DHEA and DHEA-S are the most abundant circulating steroids in the body. Plasma levels of DHEA-S are 100 or more times higher than those of DHEA, 5 to 10 times higher than those of cortisol, 100 to 500 times those of testosterone, and 1,000 to 10,000 times higher than those of estradiol.

Levels of DHEA and DHEA-S vary throughout life. They remain low during childhood until adrenarche around 6 to 8 years of age, at which point they markedly increase, eventually peaking at around 20 to 30 years of age. From the third decade of life on, DHEA and DHEA-S levels gradually decrease. By the age of 70, levels of DHEA and DHEA-S are 80 to 85% lower than those of young adults, and in people more than 80 years of age, DHEA and DHEA-S levels can reach 80 to 90% lower than those of younger individuals.

DHEA-S levels are higher in men than in women.

====Reference ranges====

Reference ranges for DHEA-S in females
| Tanner stage and average age |  | Lower limit | Upper limit | Unit |
| Tanner stage I | >14 days | 16 | 96 | μg/dL |
| Tanner stage II | 10.5 years | 22 | 184 |
| Tanner stage III | 11.6 years | <15 | 296 |
| Tanner stage IV | 12.3 years | 17 | 343 |
| Tanner stage V | 14.5 years | 44 | 332 |
| 18–29 years |  | 44 | 332 |
| 30–39 years |  | 31 | 228 |
| 40–49 years |  | 18 | 244 |
| 50–59 years |  | <15 | 200 |
| > or =60 years |  | <15 | 157 |

Reference ranges for DHEA-S in males
| Tanner stage and average age |  | Lower limit | Upper limit | Unit |
| Tanner stage I | >14 days | <15 | 120 | μg/dL |
| Tanner stage II | 11.5 years | <15 | 333 |
| Tanner stage III | 13.6 years | <15 | 312 |
| Tanner stage IV | 15.1 years | 29 | 412 |
| Tanner stage V | 18.0 years | 89 | 457 |
| 18–29 years |  | 89 | 457 |
| 30–39 years |  | 65 | 334 |
| 40–49 years |  | 48 | 244 |
| 50–59 years |  | 35 | 179 |
| > or =60 years |  | 25 | 131 |

==Medical use==

===Deficiency===
The Endocrine Society recommends against the therapeutic use of DHEA-S in both healthy women and those with adrenal insufficiency, as its role is not clear from studies performed so far. The routine use of DHEA-S and other androgens is discouraged in the treatment of women with low androgen levels due to hypopituitarism, adrenal insufficiency, menopause due to ovarian surgery, glucocorticoid use, or other conditions associated with low androgen levels; this is because there are limited data supporting improvement in signs and symptoms with therapy and no long-term studies of risk.
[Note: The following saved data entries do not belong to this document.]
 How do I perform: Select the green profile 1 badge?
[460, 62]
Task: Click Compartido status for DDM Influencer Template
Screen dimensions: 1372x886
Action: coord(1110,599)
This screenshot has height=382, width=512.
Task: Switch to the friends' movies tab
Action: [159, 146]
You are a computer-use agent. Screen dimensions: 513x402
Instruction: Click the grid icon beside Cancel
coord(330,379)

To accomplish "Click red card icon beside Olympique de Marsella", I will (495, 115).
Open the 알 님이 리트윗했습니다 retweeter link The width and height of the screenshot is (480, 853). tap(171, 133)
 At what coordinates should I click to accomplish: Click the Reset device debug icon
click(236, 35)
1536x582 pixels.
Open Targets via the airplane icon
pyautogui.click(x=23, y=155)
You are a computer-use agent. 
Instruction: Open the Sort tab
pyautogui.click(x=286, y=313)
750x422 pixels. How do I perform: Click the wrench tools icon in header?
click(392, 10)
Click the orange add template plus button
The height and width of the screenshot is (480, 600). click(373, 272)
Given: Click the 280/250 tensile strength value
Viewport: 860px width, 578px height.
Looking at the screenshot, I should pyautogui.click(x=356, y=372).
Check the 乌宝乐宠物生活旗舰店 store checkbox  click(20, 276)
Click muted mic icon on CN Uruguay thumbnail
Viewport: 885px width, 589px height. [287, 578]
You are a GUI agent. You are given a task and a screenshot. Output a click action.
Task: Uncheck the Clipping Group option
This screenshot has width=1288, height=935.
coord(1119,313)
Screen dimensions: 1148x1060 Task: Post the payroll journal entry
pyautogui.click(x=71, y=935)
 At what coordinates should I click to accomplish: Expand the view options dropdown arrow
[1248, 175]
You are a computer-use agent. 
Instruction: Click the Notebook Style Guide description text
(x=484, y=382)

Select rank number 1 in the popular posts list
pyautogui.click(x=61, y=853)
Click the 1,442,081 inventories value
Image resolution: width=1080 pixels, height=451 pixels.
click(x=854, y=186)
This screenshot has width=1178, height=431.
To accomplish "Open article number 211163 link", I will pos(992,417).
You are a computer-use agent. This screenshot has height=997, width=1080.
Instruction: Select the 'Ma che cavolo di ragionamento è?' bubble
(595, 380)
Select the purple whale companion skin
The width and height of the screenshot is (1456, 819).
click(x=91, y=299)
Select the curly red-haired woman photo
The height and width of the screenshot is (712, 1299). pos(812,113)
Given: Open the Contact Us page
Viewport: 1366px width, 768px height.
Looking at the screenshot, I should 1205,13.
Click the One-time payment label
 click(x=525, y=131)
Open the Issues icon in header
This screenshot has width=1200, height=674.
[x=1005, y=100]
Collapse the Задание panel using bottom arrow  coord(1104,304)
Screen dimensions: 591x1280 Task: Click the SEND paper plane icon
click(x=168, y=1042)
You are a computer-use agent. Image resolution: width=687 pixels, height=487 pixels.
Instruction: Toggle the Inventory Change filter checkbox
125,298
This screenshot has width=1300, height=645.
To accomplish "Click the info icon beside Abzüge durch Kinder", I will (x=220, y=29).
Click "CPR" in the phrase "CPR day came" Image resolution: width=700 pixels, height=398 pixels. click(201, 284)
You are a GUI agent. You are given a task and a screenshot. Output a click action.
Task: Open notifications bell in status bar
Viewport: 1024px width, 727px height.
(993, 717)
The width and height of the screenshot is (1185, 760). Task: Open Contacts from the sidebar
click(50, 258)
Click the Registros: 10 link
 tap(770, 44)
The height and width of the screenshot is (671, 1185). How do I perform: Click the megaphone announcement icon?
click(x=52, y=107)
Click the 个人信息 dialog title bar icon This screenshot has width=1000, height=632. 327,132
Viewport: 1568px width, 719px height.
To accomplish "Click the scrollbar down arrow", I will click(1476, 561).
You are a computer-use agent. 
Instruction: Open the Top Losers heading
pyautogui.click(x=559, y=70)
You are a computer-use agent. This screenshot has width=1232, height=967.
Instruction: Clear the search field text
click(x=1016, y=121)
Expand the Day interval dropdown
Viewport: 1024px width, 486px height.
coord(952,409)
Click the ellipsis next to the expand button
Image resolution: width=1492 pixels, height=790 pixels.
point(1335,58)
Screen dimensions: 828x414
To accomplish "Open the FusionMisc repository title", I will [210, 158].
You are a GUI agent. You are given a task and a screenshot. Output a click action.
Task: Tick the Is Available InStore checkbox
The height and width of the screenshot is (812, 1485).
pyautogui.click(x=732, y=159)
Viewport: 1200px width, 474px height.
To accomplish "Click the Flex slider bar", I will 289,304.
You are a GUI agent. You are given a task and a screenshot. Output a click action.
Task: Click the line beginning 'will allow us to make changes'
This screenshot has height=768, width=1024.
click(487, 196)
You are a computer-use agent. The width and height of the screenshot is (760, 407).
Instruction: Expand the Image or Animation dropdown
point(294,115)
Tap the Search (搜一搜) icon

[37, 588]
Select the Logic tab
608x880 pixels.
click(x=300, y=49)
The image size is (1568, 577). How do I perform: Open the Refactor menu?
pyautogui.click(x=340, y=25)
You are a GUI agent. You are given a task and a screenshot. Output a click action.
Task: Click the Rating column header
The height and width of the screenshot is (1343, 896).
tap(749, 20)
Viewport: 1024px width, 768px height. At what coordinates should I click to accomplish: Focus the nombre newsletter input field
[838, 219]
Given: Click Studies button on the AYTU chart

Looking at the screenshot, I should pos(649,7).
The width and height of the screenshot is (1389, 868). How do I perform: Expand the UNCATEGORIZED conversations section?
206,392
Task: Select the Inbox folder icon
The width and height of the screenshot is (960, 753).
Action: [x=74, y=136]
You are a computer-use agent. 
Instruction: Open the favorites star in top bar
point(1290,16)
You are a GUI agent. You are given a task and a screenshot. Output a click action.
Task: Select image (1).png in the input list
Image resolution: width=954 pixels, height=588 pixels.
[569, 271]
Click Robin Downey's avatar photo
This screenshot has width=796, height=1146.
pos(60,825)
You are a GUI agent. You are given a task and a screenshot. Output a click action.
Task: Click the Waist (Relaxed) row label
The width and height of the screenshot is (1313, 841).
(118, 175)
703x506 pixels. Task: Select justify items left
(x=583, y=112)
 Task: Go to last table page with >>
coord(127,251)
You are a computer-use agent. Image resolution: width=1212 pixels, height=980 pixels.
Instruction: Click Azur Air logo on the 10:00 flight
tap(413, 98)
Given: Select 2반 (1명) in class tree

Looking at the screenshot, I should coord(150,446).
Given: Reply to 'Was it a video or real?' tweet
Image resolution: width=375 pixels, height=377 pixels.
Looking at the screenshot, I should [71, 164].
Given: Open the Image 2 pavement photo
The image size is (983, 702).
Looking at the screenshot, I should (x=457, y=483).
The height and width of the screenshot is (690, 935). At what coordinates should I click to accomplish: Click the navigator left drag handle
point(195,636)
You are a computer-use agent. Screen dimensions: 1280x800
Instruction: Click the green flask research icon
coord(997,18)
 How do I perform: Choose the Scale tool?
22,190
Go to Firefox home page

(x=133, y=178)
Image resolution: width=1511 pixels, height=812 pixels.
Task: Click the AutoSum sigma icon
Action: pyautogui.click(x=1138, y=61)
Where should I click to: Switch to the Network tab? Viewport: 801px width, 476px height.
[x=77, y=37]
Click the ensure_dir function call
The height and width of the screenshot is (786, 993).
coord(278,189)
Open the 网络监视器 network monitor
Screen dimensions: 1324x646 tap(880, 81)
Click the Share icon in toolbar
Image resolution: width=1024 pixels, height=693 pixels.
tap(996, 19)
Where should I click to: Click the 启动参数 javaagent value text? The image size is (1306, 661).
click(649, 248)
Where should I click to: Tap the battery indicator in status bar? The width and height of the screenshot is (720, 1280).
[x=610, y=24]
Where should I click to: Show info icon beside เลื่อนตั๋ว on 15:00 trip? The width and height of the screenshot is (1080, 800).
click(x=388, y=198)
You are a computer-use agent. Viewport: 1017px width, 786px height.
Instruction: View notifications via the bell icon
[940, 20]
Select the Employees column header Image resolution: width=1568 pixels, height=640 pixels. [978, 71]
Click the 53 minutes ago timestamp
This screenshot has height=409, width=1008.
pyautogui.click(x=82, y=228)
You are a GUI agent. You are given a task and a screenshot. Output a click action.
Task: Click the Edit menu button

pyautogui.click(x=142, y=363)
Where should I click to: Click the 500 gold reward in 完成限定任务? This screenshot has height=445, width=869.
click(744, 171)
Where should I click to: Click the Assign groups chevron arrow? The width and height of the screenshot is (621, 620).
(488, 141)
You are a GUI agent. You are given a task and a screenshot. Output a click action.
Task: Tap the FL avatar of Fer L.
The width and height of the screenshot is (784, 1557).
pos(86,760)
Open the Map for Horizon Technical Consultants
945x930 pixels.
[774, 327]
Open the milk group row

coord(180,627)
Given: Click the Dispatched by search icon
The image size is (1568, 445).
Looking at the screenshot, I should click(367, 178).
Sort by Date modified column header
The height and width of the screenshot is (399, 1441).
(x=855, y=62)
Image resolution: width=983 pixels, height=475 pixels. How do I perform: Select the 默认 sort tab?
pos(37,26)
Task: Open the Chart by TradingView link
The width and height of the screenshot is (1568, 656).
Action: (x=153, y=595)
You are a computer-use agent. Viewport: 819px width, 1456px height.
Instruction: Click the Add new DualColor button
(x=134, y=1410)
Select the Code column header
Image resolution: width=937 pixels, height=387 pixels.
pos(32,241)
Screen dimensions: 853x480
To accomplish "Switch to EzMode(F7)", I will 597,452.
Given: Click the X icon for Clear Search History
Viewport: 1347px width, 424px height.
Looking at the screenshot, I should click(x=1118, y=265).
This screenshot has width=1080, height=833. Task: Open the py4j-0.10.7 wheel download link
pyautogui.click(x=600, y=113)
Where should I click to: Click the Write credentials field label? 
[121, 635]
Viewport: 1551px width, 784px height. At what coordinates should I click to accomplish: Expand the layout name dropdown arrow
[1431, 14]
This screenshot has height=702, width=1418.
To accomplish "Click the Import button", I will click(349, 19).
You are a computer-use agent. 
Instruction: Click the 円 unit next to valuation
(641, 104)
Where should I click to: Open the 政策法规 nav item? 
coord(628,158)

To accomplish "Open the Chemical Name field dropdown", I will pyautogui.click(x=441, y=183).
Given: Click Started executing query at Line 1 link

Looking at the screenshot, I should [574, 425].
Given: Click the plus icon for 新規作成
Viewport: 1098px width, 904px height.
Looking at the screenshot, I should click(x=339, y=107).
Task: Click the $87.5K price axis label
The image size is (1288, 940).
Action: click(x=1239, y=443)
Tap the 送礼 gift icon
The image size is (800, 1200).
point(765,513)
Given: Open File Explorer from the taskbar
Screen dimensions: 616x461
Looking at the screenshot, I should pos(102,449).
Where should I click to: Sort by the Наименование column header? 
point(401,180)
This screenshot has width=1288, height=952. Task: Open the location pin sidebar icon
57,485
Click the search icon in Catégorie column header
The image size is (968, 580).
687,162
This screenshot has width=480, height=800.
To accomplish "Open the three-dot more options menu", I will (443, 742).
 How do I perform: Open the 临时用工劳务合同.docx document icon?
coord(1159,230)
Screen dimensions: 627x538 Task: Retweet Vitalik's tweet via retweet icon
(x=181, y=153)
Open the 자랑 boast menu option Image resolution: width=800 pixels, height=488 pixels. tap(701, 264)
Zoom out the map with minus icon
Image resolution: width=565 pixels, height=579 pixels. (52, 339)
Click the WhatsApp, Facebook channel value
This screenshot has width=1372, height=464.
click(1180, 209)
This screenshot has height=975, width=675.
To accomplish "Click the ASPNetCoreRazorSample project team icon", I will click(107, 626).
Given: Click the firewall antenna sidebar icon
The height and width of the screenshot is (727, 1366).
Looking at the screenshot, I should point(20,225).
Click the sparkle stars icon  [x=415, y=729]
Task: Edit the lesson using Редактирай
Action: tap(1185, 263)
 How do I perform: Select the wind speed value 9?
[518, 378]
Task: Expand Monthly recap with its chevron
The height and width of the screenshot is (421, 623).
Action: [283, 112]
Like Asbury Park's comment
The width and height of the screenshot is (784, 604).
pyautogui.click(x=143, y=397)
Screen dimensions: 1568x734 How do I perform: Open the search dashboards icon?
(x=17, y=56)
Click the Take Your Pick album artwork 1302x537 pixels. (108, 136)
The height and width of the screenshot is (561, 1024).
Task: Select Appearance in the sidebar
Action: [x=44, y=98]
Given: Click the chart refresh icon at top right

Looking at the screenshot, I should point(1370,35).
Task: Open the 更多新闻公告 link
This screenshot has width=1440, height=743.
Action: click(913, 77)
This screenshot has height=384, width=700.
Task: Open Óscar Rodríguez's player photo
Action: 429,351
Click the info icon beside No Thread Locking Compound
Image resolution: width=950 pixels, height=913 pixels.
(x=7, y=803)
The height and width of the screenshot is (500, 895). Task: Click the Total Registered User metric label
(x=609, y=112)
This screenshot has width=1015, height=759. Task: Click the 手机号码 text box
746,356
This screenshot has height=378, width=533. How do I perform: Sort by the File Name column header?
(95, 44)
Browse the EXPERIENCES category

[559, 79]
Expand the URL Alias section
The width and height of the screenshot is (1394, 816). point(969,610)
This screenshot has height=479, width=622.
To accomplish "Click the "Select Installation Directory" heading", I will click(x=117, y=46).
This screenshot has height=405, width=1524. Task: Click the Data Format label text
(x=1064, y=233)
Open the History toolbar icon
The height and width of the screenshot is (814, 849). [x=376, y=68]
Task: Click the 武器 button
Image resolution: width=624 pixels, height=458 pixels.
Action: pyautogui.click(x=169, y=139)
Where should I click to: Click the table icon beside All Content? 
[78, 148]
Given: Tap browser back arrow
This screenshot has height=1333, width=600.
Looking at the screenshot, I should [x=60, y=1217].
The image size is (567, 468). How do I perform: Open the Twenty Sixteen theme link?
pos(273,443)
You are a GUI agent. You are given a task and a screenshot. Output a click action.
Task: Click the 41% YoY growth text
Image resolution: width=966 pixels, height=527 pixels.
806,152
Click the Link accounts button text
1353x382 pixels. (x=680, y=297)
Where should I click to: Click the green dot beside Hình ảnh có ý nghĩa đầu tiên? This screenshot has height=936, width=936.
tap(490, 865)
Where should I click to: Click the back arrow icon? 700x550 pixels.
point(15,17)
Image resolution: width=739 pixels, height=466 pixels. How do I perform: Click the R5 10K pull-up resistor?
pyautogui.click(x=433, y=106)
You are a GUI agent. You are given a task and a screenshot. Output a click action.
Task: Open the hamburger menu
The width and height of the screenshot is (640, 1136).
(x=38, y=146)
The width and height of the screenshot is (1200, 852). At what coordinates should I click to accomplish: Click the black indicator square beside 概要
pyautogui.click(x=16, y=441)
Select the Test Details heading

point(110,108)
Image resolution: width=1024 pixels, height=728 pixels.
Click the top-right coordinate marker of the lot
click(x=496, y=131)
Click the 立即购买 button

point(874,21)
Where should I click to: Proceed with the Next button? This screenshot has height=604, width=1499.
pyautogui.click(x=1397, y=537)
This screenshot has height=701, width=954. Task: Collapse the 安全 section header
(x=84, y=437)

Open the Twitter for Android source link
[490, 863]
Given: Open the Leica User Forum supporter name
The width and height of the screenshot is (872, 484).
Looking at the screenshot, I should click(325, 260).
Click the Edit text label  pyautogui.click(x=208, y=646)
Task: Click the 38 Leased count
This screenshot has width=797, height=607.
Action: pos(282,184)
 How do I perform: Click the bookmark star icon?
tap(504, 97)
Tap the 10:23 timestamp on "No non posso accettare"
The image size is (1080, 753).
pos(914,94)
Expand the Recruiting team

In otherwise elderly women, in whom an age-related fall of DHEA-S may be associated with menopausal symptoms and reduced libido, DHEA-S supplementation cannot currently be said to improve outcomes.

===Childbirth===

As the sodium salt, prasterone sodium sulfate, DHEA-S is used as a pharmaceutical drug in Japan in the treatment of insufficient cervical ripening and cervical dilation during childbirth.

==Diagnostic use==
DHEA-S levels above 1890 μM or 700 to 800 μg/dL are highly suggestive of adrenal dysfunction because DHEA-S is made by the adrenal glands and also synthesized in the brain. The presence of DHEA-S is therefore used to rule out ovarian or testicular origin of excess androgen.

Women with hirsutism commonly present with mildly elevated DHEA-S levels. Common etiologies for hirsutism include ovarian dysfunction (polycystic ovary syndrome) and adrenal dysfunction (congenital adrenal hyperplasia, Cushing's syndrome, androgen secreting tumors); 90% of these cases are caused by PCOS or are idiopathic in nature. However, severely increased DHEA-S levels (>700 μg/dL) necessitate further workup and almost always stem from benign or malignant adrenal alterations.

==Chemistry==

DHEA-S, also known as androst-5-en-3β-ol-17-one 3β-sulfate, is a naturally occurring androstane steroid and the C3β sulfate ester of DHEA.